-- START --

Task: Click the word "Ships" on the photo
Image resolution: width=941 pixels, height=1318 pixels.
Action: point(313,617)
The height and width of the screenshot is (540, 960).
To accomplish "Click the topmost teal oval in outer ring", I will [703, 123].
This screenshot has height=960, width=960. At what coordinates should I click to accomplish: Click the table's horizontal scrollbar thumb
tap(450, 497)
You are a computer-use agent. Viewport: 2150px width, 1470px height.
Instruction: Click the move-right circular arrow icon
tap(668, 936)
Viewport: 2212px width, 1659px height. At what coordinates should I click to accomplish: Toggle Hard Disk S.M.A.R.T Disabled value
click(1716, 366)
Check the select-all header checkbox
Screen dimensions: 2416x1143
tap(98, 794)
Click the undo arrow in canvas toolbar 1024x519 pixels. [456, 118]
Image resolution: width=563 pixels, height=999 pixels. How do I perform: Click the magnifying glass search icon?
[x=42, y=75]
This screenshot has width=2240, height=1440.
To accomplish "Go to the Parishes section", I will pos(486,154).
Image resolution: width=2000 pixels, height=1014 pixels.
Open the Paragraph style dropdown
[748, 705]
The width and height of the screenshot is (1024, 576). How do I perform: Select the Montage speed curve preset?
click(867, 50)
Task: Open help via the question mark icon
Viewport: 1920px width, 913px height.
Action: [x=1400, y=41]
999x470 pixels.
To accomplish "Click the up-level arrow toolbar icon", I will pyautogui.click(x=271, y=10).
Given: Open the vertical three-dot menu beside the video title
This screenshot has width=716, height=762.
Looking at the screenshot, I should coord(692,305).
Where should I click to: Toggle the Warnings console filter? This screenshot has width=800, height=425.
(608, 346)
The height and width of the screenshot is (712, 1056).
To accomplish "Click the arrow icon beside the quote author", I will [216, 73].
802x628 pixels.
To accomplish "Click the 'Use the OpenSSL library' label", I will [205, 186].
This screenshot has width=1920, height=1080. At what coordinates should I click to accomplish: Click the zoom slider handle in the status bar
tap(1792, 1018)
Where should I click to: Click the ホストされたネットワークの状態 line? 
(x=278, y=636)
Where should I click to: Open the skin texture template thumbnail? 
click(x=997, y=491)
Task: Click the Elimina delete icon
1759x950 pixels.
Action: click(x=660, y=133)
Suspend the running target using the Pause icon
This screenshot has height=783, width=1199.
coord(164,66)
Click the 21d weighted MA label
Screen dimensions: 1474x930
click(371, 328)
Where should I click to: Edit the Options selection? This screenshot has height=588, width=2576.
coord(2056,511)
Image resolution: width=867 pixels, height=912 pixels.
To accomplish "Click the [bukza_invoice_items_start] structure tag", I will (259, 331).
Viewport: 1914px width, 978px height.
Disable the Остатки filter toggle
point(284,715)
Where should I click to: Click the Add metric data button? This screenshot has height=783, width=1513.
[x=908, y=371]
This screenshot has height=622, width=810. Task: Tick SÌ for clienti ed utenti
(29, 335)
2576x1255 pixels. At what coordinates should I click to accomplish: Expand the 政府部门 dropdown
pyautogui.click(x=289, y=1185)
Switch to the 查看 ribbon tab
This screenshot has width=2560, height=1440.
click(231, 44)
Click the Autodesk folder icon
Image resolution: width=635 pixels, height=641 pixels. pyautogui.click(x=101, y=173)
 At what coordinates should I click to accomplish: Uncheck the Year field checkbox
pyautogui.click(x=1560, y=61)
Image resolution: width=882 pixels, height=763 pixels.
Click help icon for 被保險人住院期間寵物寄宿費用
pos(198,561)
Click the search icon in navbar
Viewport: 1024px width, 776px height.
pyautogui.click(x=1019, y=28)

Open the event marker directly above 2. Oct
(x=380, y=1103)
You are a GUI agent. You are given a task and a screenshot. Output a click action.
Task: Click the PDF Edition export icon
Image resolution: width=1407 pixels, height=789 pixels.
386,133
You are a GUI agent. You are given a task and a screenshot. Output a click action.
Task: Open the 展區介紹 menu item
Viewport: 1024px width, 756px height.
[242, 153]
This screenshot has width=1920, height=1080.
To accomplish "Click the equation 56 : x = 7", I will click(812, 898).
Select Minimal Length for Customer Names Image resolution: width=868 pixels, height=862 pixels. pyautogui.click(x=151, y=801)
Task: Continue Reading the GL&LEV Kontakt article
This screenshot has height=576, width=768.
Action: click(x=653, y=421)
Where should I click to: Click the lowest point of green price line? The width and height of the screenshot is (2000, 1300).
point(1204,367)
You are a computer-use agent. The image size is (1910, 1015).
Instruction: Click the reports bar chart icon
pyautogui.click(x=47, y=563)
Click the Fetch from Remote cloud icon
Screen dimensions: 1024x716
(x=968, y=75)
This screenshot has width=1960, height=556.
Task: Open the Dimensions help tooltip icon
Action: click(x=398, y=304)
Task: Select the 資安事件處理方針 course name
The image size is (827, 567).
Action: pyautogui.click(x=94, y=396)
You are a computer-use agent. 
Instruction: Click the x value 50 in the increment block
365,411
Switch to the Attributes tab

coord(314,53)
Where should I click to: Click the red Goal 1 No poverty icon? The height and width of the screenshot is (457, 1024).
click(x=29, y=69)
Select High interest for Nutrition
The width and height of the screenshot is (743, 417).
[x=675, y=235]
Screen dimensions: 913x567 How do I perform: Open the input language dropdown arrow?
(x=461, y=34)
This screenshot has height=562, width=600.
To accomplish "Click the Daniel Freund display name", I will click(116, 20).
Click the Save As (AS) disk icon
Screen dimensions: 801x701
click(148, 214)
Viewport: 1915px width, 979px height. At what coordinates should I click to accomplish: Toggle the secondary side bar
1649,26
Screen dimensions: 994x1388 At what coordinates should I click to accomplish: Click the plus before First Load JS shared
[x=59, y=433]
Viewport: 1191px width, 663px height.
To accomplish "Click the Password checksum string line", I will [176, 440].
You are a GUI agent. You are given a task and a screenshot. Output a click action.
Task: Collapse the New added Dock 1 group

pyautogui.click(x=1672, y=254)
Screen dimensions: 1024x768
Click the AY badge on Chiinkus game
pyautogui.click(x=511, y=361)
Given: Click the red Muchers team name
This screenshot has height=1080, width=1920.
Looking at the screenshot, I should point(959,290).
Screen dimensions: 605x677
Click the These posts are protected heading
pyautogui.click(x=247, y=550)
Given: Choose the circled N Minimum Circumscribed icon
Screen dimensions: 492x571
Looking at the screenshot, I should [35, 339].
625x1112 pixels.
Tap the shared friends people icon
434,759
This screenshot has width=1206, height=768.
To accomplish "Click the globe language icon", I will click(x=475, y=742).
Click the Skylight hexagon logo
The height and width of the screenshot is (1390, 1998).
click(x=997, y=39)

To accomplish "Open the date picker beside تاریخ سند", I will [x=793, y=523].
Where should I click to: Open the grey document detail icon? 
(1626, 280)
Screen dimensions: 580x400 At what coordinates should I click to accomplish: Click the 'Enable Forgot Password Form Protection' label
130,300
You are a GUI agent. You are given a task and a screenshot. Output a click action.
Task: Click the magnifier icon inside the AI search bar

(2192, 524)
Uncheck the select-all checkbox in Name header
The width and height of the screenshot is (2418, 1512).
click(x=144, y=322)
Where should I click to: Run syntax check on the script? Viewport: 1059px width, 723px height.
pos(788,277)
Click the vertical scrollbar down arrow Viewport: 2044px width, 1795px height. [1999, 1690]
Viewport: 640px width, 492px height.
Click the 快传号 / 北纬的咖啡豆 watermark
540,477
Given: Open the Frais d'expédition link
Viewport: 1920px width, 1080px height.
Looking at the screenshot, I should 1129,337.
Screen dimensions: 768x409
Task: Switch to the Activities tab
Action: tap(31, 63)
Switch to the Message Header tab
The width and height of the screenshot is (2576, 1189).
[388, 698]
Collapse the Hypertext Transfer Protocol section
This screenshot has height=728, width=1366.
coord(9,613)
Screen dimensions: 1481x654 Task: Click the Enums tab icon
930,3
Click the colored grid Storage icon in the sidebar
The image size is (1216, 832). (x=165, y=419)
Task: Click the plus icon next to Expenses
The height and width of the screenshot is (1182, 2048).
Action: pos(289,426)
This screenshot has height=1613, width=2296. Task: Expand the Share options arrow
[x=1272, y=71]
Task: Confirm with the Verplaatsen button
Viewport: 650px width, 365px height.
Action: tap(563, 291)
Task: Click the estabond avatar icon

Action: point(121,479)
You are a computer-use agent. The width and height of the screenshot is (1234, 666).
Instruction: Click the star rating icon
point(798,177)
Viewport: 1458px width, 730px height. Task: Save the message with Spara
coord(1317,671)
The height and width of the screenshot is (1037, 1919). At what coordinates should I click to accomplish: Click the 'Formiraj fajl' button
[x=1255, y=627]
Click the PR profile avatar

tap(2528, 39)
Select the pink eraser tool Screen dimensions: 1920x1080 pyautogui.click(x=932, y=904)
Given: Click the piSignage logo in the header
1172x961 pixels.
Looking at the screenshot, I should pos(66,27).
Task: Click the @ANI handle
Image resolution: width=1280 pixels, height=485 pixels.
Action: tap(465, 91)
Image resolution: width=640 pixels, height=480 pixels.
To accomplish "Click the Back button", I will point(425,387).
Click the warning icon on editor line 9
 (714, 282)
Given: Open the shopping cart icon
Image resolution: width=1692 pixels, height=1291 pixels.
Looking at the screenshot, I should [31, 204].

-- END --

= Task requirements =
Recast the stretch from the line containing "Check the select-all header checkbox" through the line containing "[x=42, y=75]" as a JSON list of strings, one string per line, leaving out blank lines.

= Task result =
[
  "Check the select-all header checkbox",
  "Screen dimensions: 2416x1143",
  "tap(98, 794)",
  "Click the undo arrow in canvas toolbar 1024x519 pixels. [456, 118]",
  "Image resolution: width=563 pixels, height=999 pixels. How do I perform: Click the magnifying glass search icon?",
  "[x=42, y=75]"
]